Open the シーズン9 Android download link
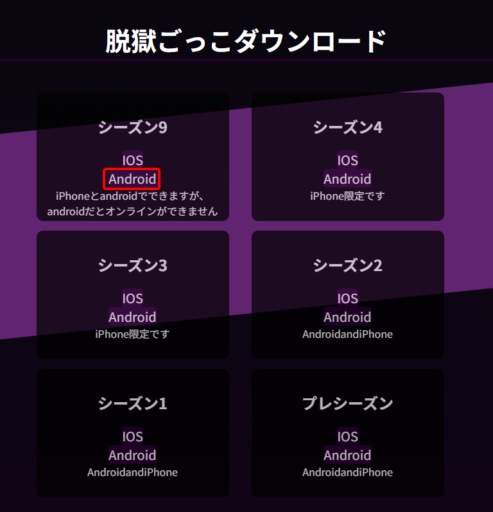[132, 179]
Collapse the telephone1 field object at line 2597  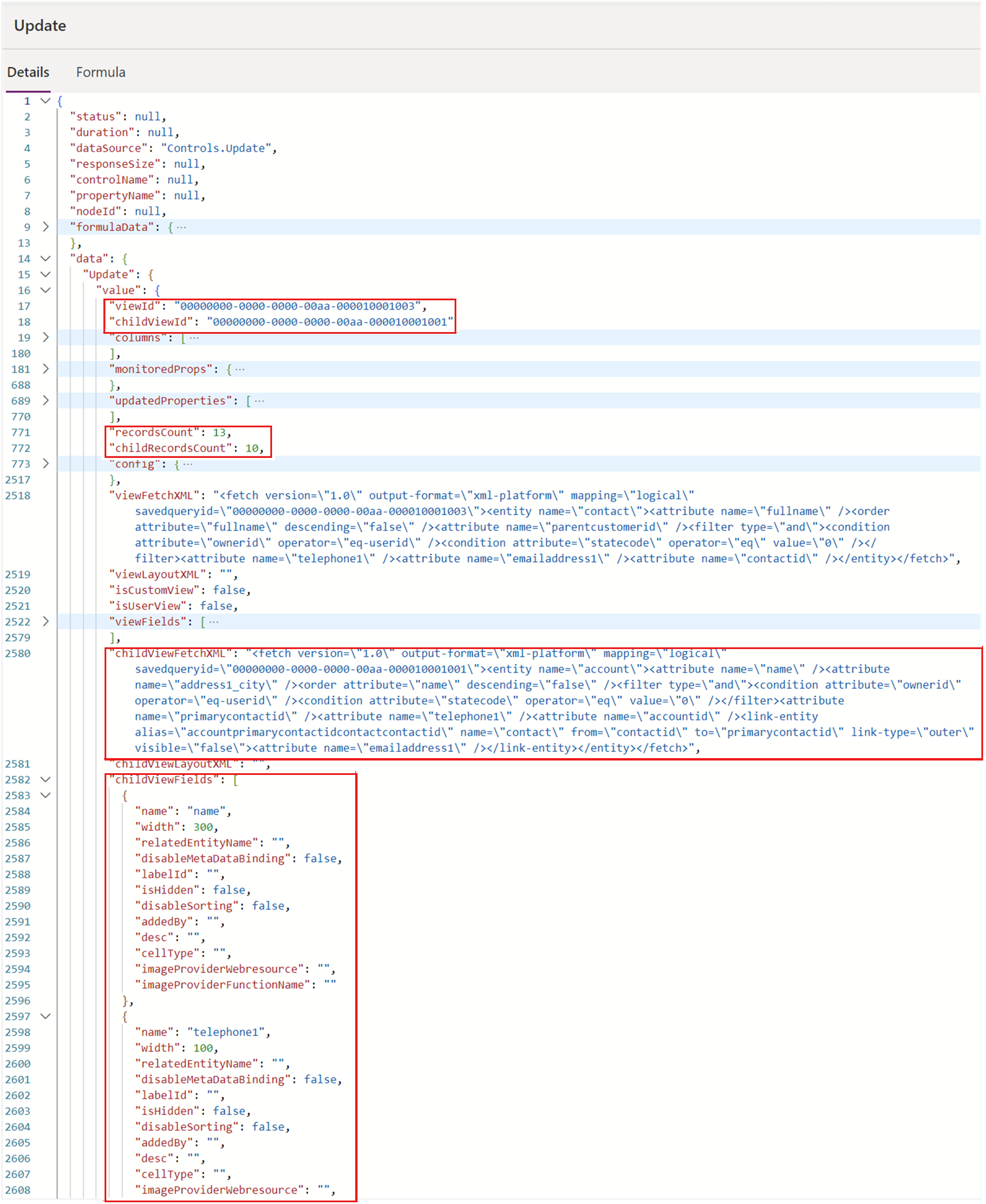[46, 1016]
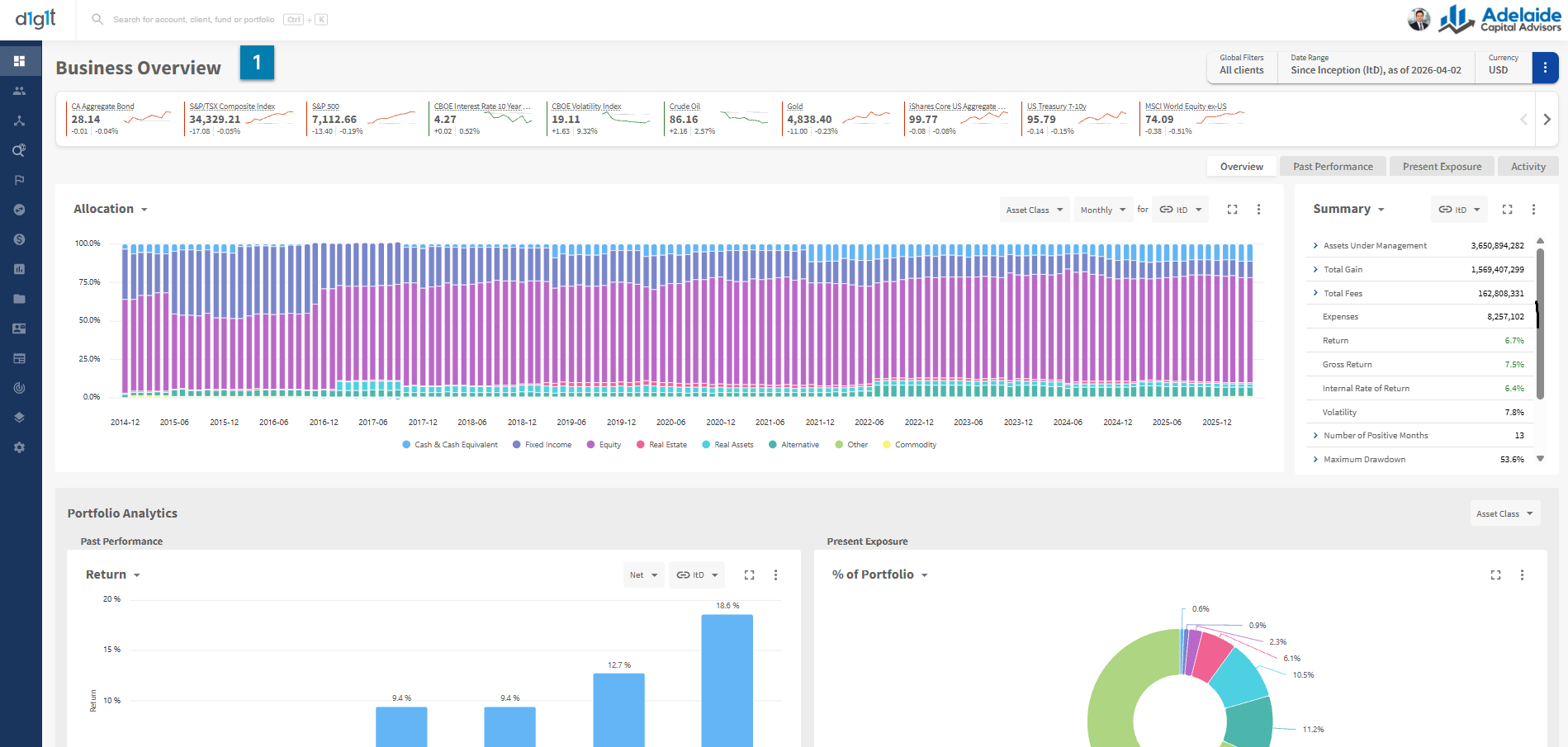The image size is (1568, 747).
Task: Open the Return chart three-dot menu
Action: point(775,575)
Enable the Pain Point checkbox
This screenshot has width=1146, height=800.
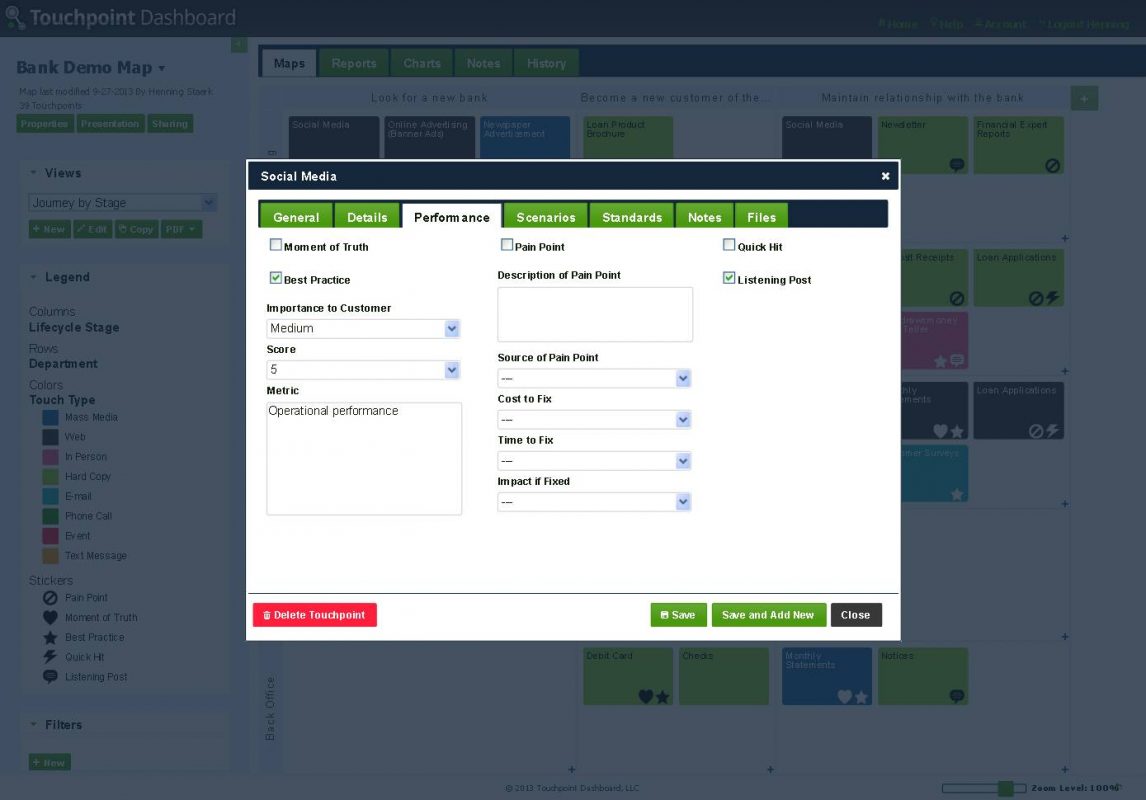pyautogui.click(x=507, y=245)
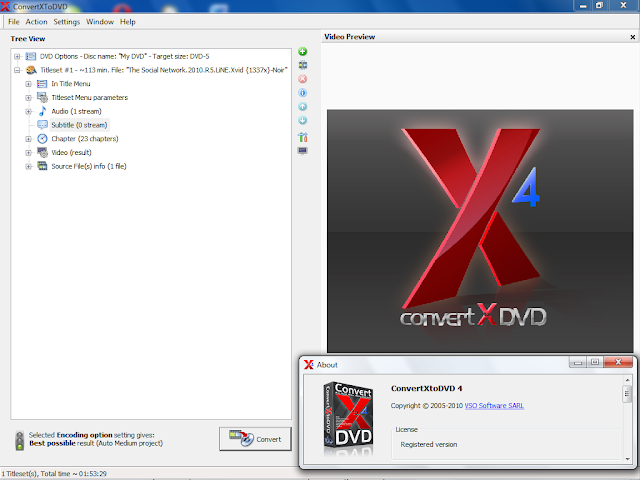Expand the DVD Options tree node

tap(17, 56)
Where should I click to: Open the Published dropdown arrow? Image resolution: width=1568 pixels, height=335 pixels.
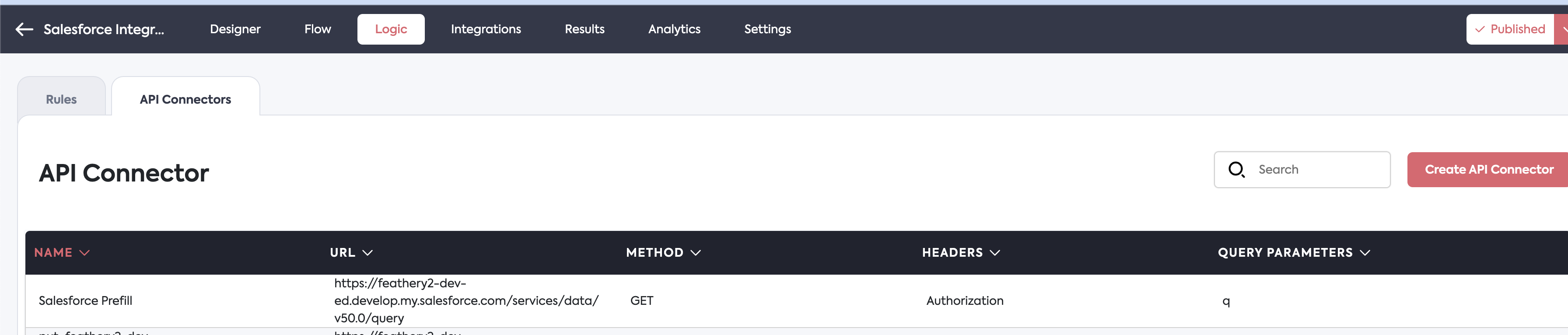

## WHAT IS REQUIRED
For this exercise, retype exactly, and only, the lines from the line with "Enable the Pain Point checkbox" through the last line of the material above, both included. Pictures stay out.

## RESPONSE TO THE TASK
Enable the Pain Point checkbox
This screenshot has width=1146, height=800.
pyautogui.click(x=507, y=245)
Expand the DVD Options tree node

tap(17, 56)
Where should I click to: Open the Published dropdown arrow? Image resolution: width=1568 pixels, height=335 pixels.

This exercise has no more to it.